--- START OF PROVIDED RECORDS ---

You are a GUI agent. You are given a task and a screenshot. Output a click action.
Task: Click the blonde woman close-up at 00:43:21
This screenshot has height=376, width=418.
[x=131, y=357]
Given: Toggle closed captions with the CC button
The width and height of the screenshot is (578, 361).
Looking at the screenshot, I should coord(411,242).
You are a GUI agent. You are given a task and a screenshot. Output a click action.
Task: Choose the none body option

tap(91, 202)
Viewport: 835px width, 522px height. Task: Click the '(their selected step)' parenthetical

--- END OF PROVIDED RECORDS ---
--- START OF PROVIDED RECORDS ---

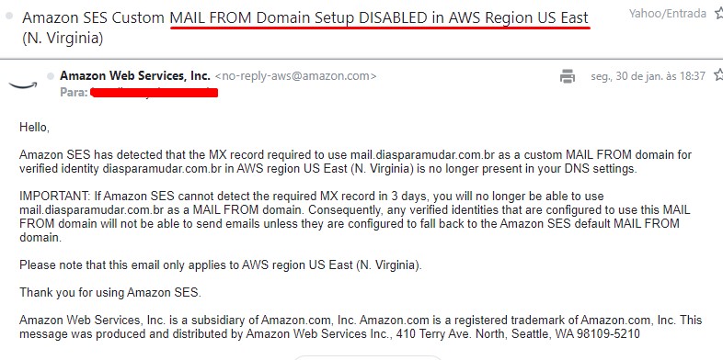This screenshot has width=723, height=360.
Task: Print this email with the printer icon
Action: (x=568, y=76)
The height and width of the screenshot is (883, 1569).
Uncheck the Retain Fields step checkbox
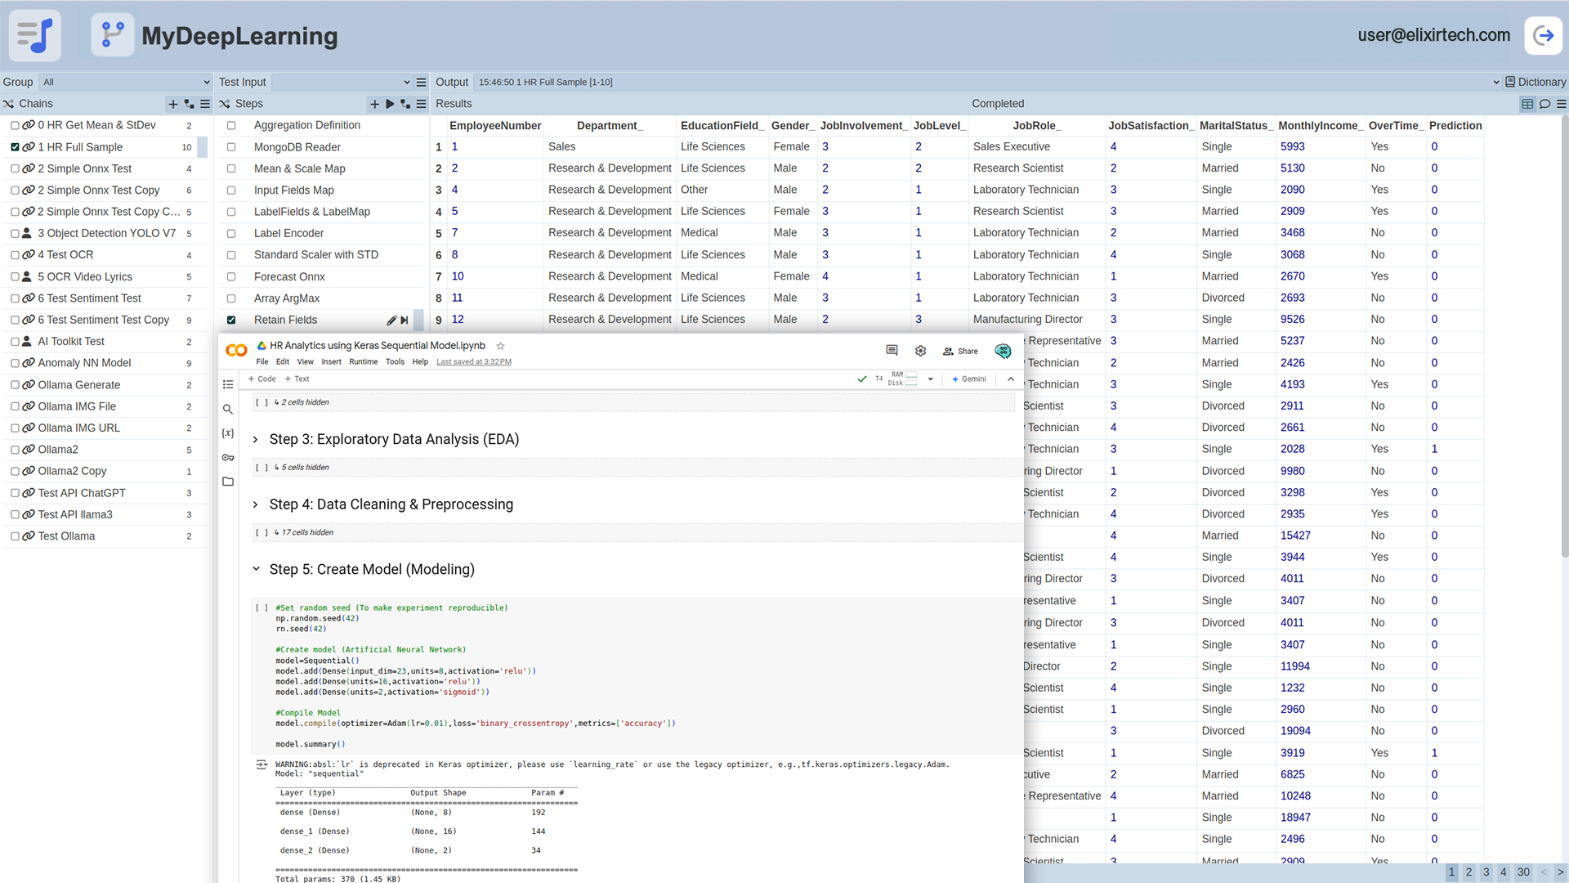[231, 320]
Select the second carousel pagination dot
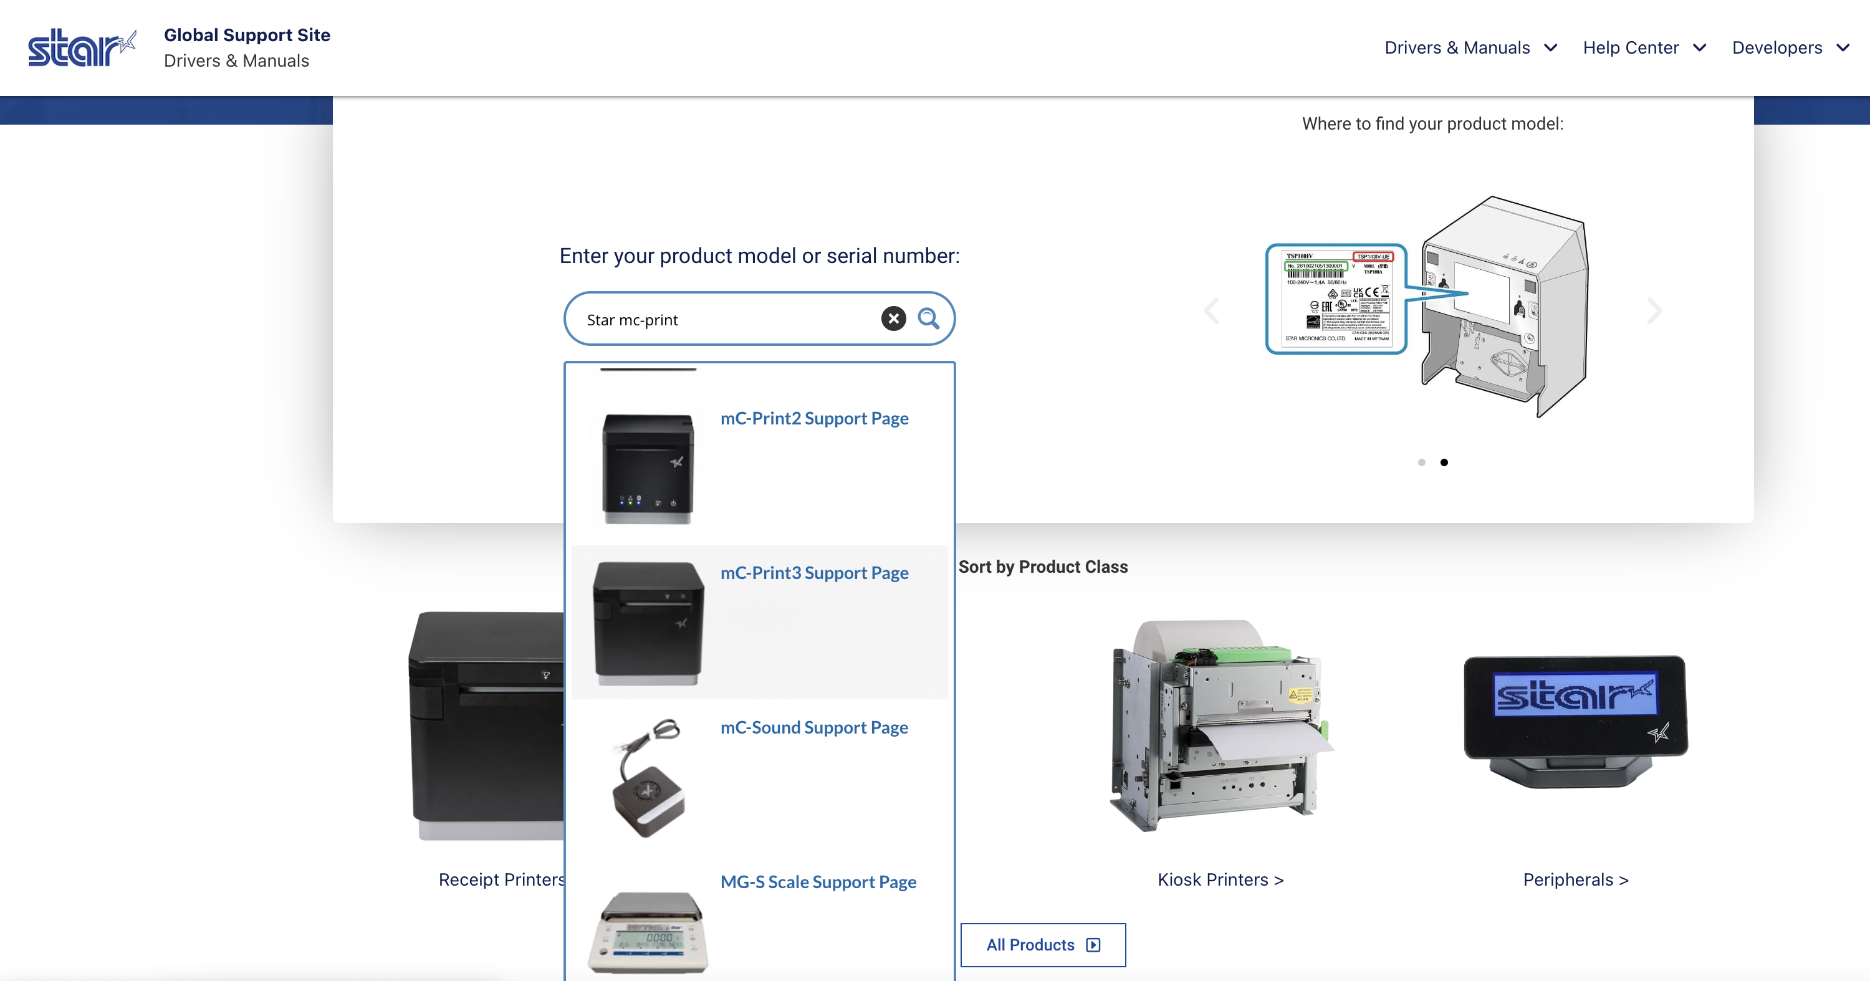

--- END OF PROVIDED RECORDS ---

**THE TASK:** Output the lines starting at the line containing "Given: Toggle closed" and ending at the line containing "Viewport: 835px width, 522px" as a JSON list of strings, one string per line, leaving out any blank lines.

**EXPECTED ANSWER:**
[
  "Given: Toggle closed captions with the CC button",
  "The width and height of the screenshot is (578, 361).",
  "Looking at the screenshot, I should coord(411,242).",
  "You are a GUI agent. You are given a task and a screenshot. Output a click action.",
  "Task: Choose the none body option",
  "tap(91, 202)",
  "Viewport: 835px width, 522px height. Task: Click the '(their selected step)' parenthetical"
]